The two piles should give me enough compost to give the vegetable beds a good layer and re-energize them for another productive year.  I’ll continue expanding the sheet-mulching of the food forest as I have time and available helpers.

I’ve got 4 new guineas in the guinea house and I’ve moved the lone chicken up by my camper as a personal tick guard.  I’m going to go get her a friend soon though.  I think she’s starting to go a little crazy by herself.  The guineas should provide excellent tick clearance, but really I haven’t even so much as seen a tick in more than a month now.

As far as community goes, Justin has begun work on a tipi he plans on trying overwinter in.  He had originally planned on making a type of yurt but has scaled back his plans as winter looms.  He’s cleared out a space in the main community field and has already collected the majority of poles he needs from the surrounding woods.  He’ll use the billboard tarps to make the covering.  He’s also discovered a vein of paint rock, basically a type of mineral ocher that can be used as a paint, such as on a lime plaster to make a type of fresco.

Patrick has downgraded his plans as well and is going to make a simplified geodesic dome assuming he has time.  He’s also cleared out a space in the central community field.  He’s had some transportation issues that have been slowing him down, along with other projects he already has in the works.

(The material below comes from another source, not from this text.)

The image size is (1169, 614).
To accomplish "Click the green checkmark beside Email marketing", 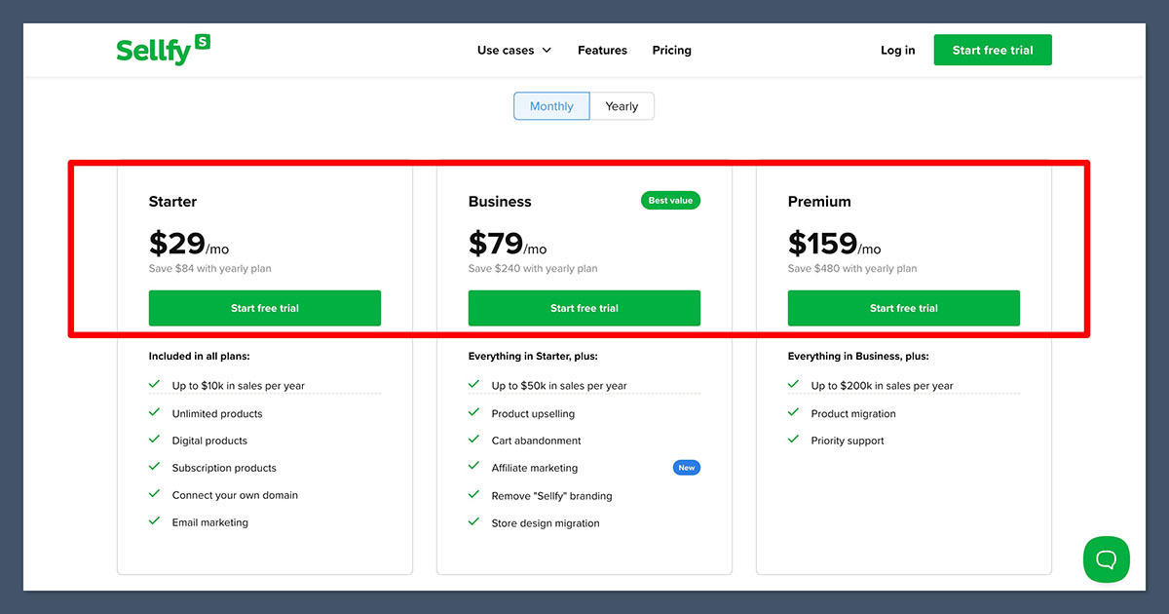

Dakota and Emily left last week for a 2 week trip to visit Emily’s friends and family in Columbus, OH, but they’ll be back this next week.  Dakota will probably be leaving a week or so after they get back, but Emily plans on staying until the weather heads south.

A new work exchanger, Joanie, should be arriving this coming weekend for several weeks to help out.  Also, Jessica, who’s actually from Fulton has been camping out in her van for a few days.  She’ll be leaving for California in a few weeks, but is hanging out until then.

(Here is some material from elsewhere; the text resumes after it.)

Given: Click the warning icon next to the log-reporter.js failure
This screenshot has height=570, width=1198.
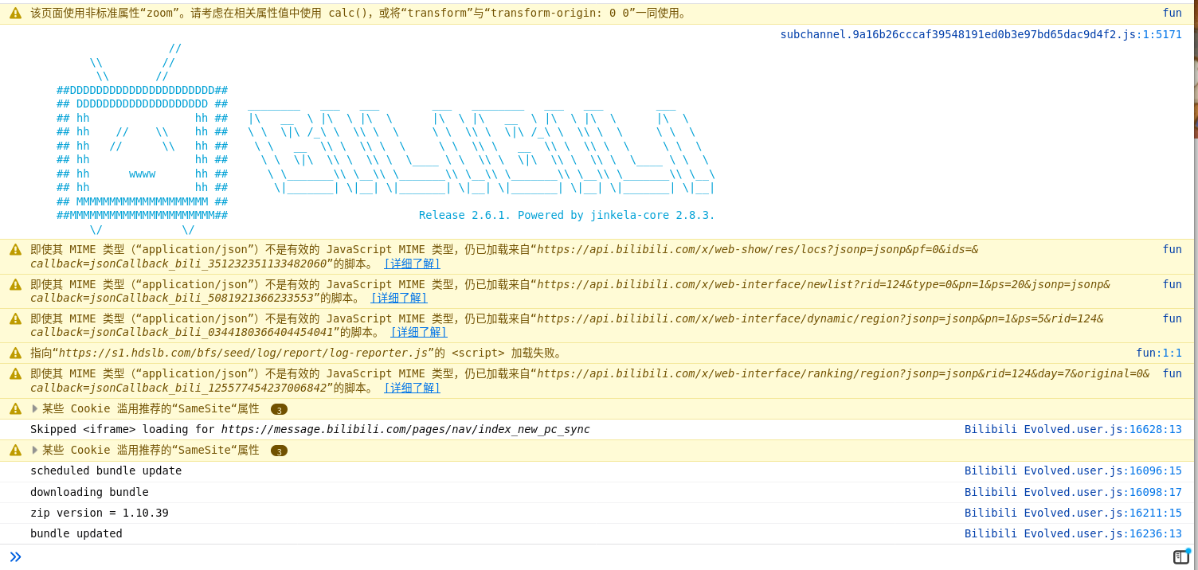Looking at the screenshot, I should point(14,353).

The weather has been getting progressively nicer.   It’s not as hot or humid, and there have been plenty of blue skies filling up the battery banks.  It’s actually been kind of nice needing to use a blanket on some nights.

I know I’m missing a lot of different things that have happened, but I’m going to make it a priority to post once a month. So stay tuned, and check out the flickr feed for more pics.

The Big Thaw

Wednesday, March 10th, 2010

It’s finally happened.  The weather has warmed to the point it’s no longer miserable to be outside.  In fact, it’s down right pleasant and judging by the chorus of crickets and peepers, the wildlife would agree.

The change in temperature has been swift, but I remember being struck by how quickly the chirps and hum of nature disappeared last fall.  One day it was there, and the next it wasn’t.  Two days ago the woods were completely silent at night except for the occasional owl hoot, and yesterday it was as if everyone got the memo.

As the days have gotten nicer they’ve also begun to pass much more swiftly.  That tends to happen when you’re constantly busy, web work in the morning and projects in the afternoon.  I have to slow myself down at times because it’s easy to become overwhelmed with the sheer scope of everything.  I’ve taken to making to-do lists every other night just to keep that next step in perspective.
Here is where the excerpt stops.